TASK PROMPT :: Put the records from the line with "MobiTechCareer - Mobile" up to and including the line with "[Sort by Molecular Activity] (106, 1571)" into a Markdown table with the columns Row and Line. Number the rows from 1 and leave out blank lines.

[start LISTING]

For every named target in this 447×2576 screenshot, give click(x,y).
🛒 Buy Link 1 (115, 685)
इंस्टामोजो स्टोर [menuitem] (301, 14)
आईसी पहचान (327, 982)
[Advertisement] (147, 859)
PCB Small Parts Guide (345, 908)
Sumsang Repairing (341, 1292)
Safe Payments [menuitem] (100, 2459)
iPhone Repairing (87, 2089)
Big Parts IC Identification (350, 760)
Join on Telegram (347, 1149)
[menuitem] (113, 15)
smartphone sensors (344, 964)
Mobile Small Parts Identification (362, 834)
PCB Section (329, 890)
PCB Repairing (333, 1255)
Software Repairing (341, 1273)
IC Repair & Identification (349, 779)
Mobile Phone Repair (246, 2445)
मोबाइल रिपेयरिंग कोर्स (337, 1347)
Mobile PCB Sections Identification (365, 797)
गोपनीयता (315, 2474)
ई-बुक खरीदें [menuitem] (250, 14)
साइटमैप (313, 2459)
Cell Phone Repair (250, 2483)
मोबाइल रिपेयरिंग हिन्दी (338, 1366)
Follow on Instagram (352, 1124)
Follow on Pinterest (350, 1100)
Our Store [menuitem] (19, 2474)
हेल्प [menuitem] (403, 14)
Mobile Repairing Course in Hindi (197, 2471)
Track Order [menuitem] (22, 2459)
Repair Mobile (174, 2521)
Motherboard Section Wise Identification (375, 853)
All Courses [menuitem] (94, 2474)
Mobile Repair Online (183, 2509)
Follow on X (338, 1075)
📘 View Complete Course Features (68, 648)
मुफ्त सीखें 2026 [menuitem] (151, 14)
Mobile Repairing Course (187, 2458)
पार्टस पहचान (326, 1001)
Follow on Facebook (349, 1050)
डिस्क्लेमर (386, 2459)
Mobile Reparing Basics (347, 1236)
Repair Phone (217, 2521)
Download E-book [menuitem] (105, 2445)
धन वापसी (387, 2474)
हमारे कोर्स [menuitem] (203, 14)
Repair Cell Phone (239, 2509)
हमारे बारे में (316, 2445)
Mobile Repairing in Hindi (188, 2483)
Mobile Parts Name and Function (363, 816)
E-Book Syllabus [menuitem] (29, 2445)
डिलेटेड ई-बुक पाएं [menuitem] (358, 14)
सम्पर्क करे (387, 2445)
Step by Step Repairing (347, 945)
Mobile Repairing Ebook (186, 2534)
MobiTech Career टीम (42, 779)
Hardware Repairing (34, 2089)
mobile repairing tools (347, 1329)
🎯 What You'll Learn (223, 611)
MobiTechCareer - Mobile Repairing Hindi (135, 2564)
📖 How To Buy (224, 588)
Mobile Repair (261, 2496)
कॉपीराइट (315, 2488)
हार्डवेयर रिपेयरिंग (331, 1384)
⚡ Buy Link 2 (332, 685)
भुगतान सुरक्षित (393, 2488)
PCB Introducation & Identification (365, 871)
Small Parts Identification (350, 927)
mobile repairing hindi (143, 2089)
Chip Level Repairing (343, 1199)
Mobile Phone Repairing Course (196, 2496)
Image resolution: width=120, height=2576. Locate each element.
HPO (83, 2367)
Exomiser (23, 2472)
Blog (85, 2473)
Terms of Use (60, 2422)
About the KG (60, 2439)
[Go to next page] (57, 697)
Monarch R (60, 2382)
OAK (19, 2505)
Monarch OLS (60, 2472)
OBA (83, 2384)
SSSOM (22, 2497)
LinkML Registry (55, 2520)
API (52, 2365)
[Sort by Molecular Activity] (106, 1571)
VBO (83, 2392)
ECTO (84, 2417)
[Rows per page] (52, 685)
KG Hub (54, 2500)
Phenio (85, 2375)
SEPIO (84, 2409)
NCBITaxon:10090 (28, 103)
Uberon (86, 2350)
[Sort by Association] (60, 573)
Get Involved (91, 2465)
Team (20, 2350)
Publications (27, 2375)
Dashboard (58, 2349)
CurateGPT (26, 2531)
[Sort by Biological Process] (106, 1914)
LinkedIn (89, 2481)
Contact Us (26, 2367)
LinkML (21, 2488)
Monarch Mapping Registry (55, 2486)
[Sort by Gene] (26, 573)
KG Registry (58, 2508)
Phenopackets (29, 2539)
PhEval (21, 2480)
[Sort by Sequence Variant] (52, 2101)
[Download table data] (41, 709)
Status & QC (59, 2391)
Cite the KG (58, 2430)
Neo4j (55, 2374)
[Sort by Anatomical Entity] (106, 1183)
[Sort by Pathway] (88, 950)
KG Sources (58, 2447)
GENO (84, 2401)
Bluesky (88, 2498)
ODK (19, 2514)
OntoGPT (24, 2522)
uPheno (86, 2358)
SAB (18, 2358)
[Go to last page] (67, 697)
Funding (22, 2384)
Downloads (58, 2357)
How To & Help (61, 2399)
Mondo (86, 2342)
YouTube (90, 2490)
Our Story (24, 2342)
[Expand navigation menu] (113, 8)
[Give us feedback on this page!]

[end LISTING]

TASK OUTPUT ::
| Row | Line |
|---|---|
| 1 | MobiTechCareer - Mobile Repairing Hindi (135, 2564) |
| 2 | 📖 How To Buy (224, 588) |
| 3 | Mobile Repair (261, 2496) |
| 4 | कॉपीराइट (315, 2488) |
| 5 | हार्डवेयर रिपेयरिंग (331, 1384) |
| 6 | ⚡ Buy Link 2 (332, 685) |
| 7 | भुगतान सुरक्षित (393, 2488) |
| 8 | PCB Introducation & Identification (365, 871) |
| 9 | Small Parts Identification (350, 927) |
| 10 | mobile repairing hindi (143, 2089) |
| 11 | Chip Level Repairing (343, 1199) |
| 12 | Mobile Phone Repairing Course (196, 2496) |
| 13 | Image resolution: width=120, height=2576. Locate each element. |
| 14 | HPO (83, 2367) |
| 15 | Exomiser (23, 2472) |
| 16 | Blog (85, 2473) |
| 17 | Terms of Use (60, 2422) |
| 18 | About the KG (60, 2439) |
| 19 | [Go to next page] (57, 697) |
| 20 | Monarch R (60, 2382) |
| 21 | OAK (19, 2505) |
| 22 | Monarch OLS (60, 2472) |
| 23 | OBA (83, 2384) |
| 24 | SSSOM (22, 2497) |
| 25 | LinkML Registry (55, 2520) |
| 26 | API (52, 2365) |
| 27 | [Sort by Molecular Activity] (106, 1571) |